*** Given records ***

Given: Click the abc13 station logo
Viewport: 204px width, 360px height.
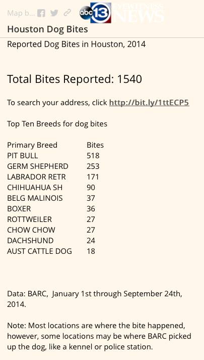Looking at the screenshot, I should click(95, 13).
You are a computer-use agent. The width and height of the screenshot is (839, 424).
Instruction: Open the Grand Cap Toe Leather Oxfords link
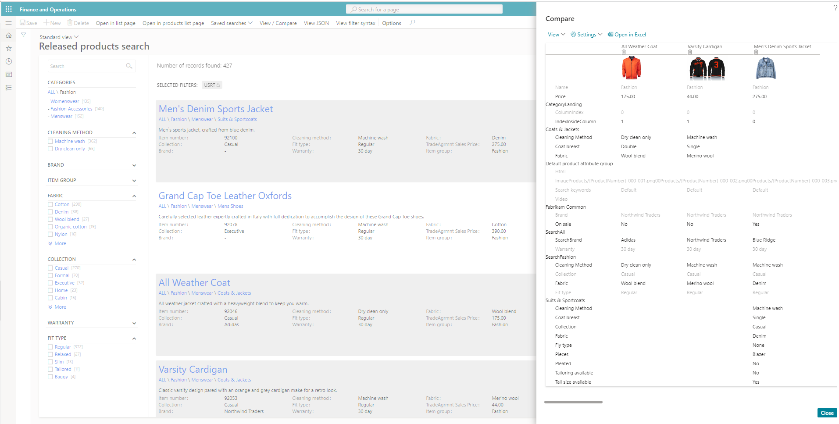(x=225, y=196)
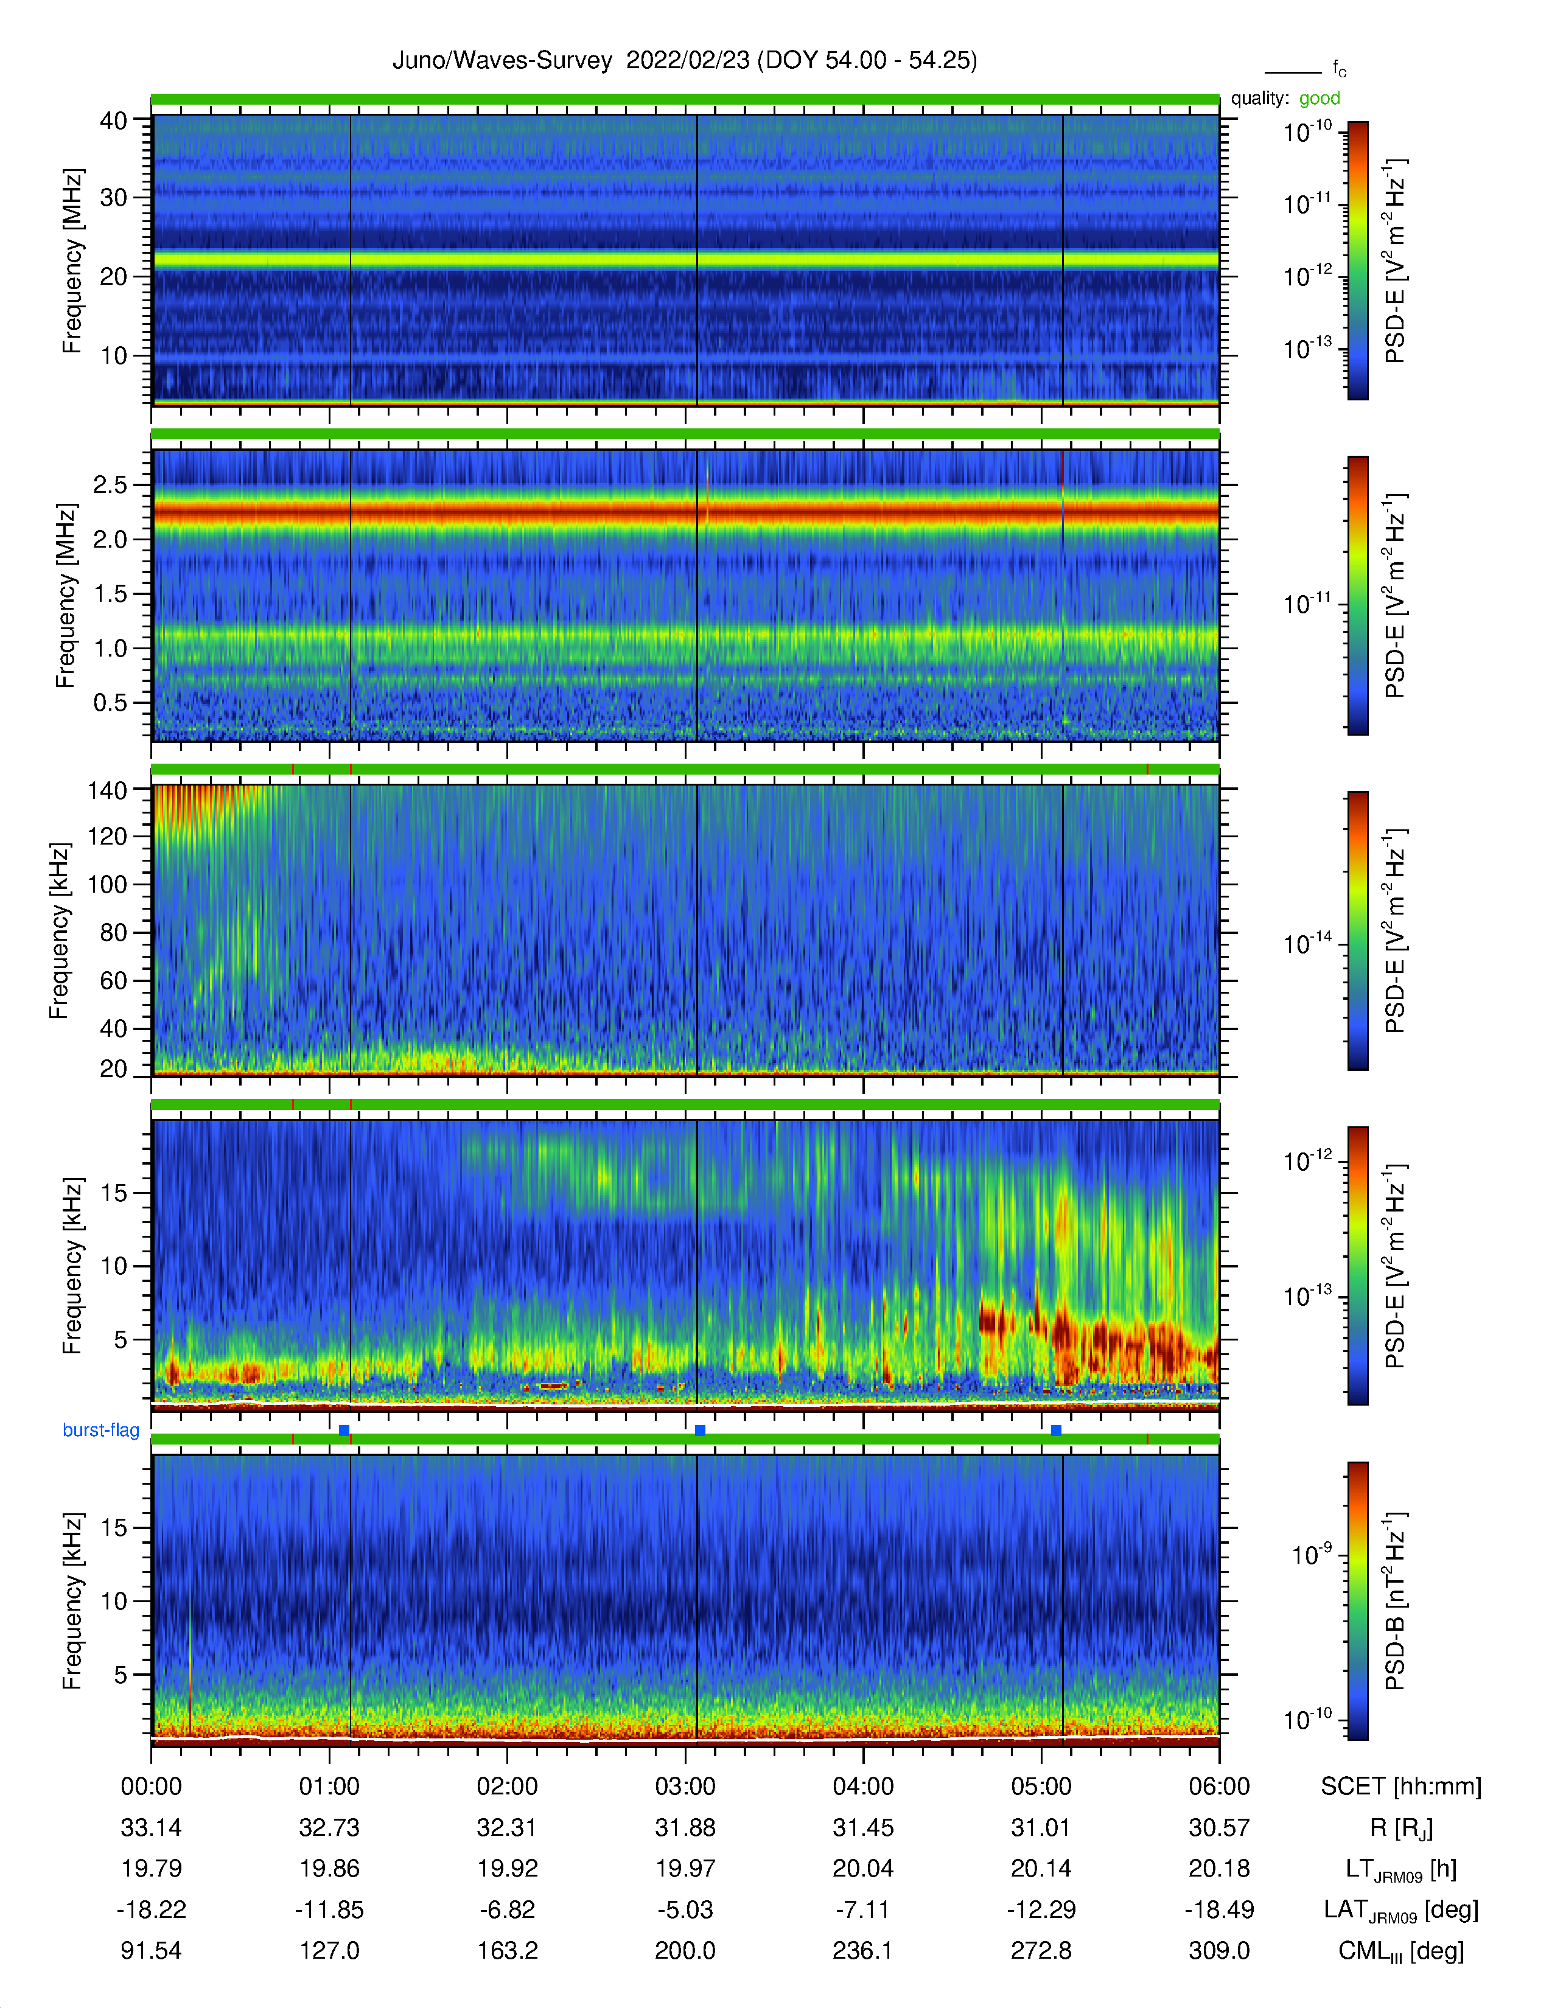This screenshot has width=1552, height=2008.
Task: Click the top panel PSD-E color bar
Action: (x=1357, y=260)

***

Write out every line of the records above word for word, leaving out the pictures.

Given: Click the abc13 station logo
Viewport: 204px width, 360px height.
Looking at the screenshot, I should click(95, 13).
You are a computer-use agent. The width and height of the screenshot is (839, 424).
Instruction: Open the Grand Cap Toe Leather Oxfords link
(x=225, y=196)
This screenshot has width=1552, height=2008.
Task: Click the top panel PSD-E color bar
Action: (x=1357, y=260)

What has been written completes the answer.